Regulatory pressure: EU taxonomy, carbon border adjustment, and emissions trading
The European Union is continuously tightening the regulatory framework. With the EU taxonomy for sustainable investment, the carbon border adjustment mechanism (CBAM), and the reform of the emissions trading system (ETS), requirements for building materials manufacturers are increasing. CBAM will make imported building materials with high CO₂ emissions more expensive and thus shift competition in favor of low-emission products. For Holcim, this means: Without substantial progress in decarbonization, there is a risk of competitive disadvantages on the European market.
The ETS reform additionally tightens the cost structure. The free allocation of emission certificates will be gradually reduced, increasing production costs for conventional cement. Companies that invest early in low-emission technologies will benefit in the medium term. Holcim must demonstrate here that announced investments are sufficient to offset cost increases while securing market access in regulated markets.
The EU taxonomy also sets clear thresholds for the CO₂ intensity of building materials. Investors and institutional clients are increasingly orienting themselves according to these criteria when selecting suppliers. For Holcim, this means additional pressure to provide transparent and substantive sustainability reports and to continuously improve the carbon footprint of its products.
Investor expectations: ESG criteria and long-term competitiveness
Institutional investors have significantly tightened their ESG requirements in recent years. For building materials manufacturers like Holcim, this means that not only financial metrics but also the credibility and ambition of the sustainability strategy are evaluated. Shareholders are increasingly questioning whether announced measures are sufficient to actually achieve climate goals or whether they merely serve as greenwashing.
Criticism is particularly directed at the speed of transformation. While some competitors are already implementing concrete CCS projects at industrial scale, Holcim remains relatively reserved in its communication.
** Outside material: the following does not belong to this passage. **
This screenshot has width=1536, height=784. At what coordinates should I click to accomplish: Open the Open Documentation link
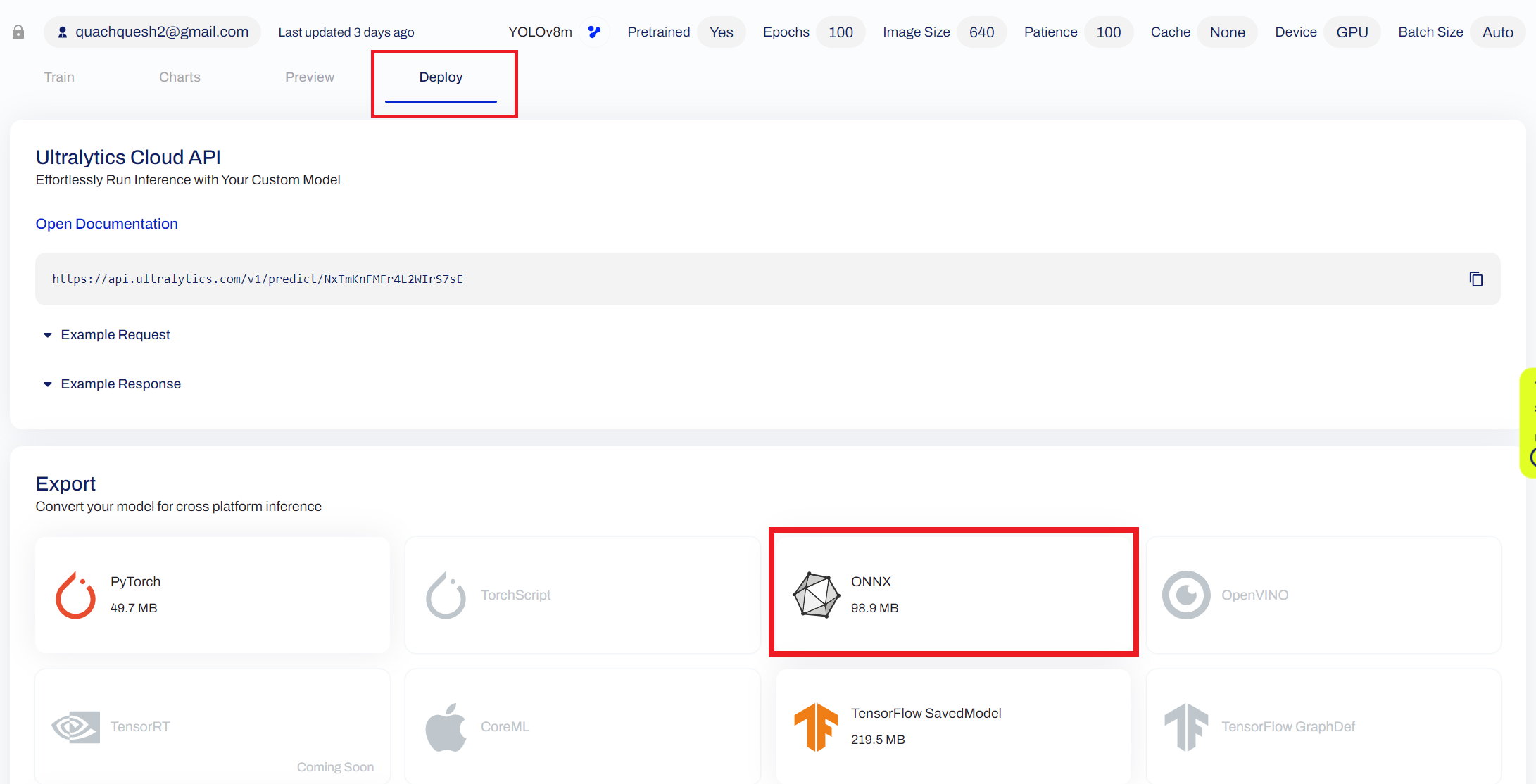(107, 224)
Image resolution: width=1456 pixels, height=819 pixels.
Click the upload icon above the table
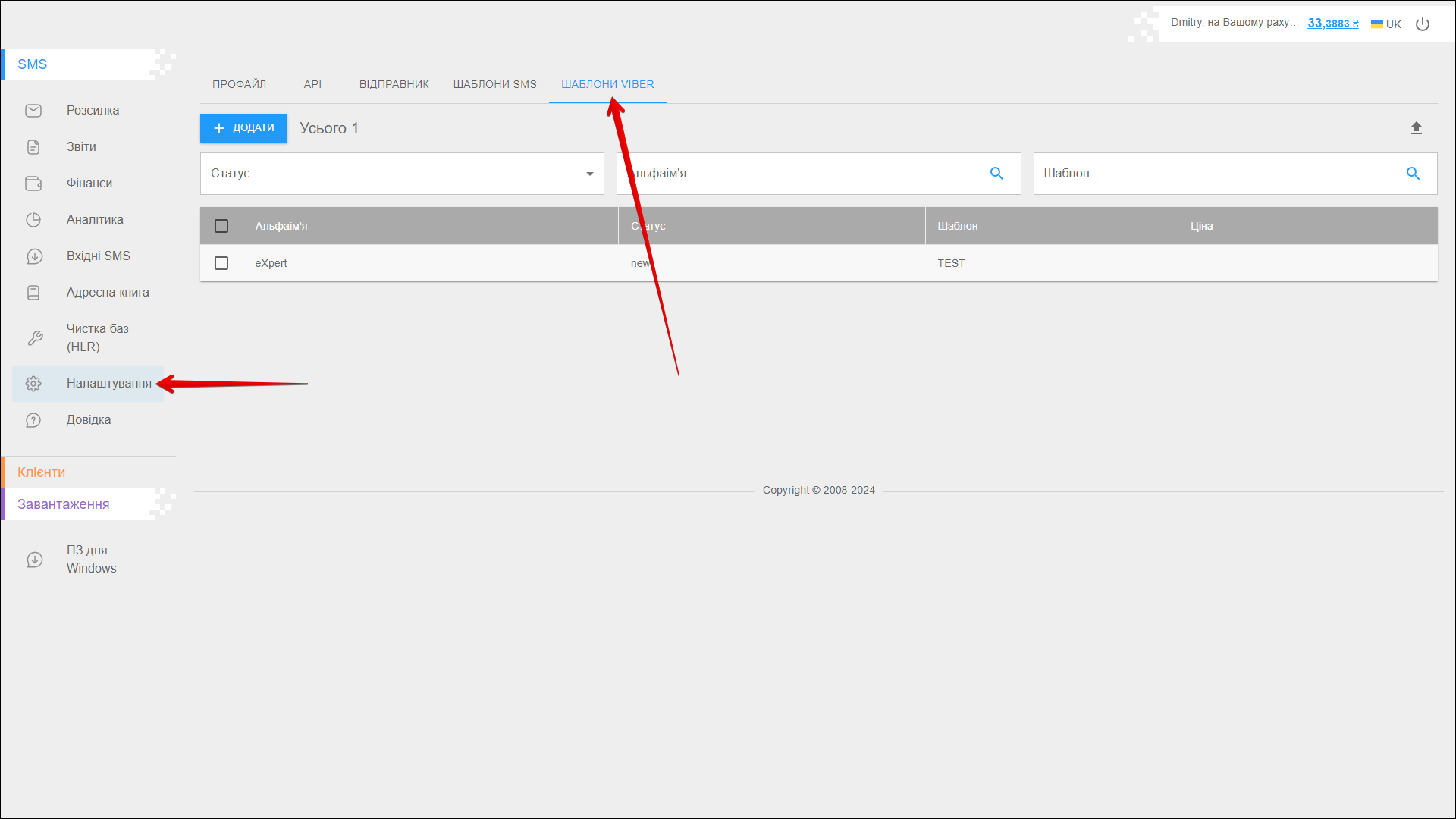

This could give investors the impression that the company is falling behind expectations. The consequence: higher investment risk and possibly a lower stock market valuation compared to competitors offering more credible decarbonization pathways.
For buyers and operators in the construction industry, Holcim's long-term competitiveness is also important. Should the company fall behind in decarbonization, this could affect the availability of climate-neutral building materials and negatively impact the cost structure of construction projects. Especially in public tenders that increasingly take sustainability criteria into account, Holcim could then fall behind.
Conclusion: Ambition alone is not enough
Holcim's sustainability strategy is ambitiously formulated, but implementation is increasingly being put to the test. Compared to competitors like Heidelberg Materials, it lacks concrete, scalable projects in key technologies such as CCS and hydrogen. The regulatory pressure from the EU and rising investor expectations are further intensifying the situation. For the building materials industry, this means: The course for a climate-neutral future is being set now – and those who come too late not only lose market share but also the trust of customers, investors, and regulators.
The coming years will show whether Holcim can actually implement the announced green transformation or whether the company will fall further behind under competitive and regulatory pressure. For buyers and planners, it remains crucial to closely monitor developments and consider alternative suppliers who can demonstrate more credible decarbonization pathways.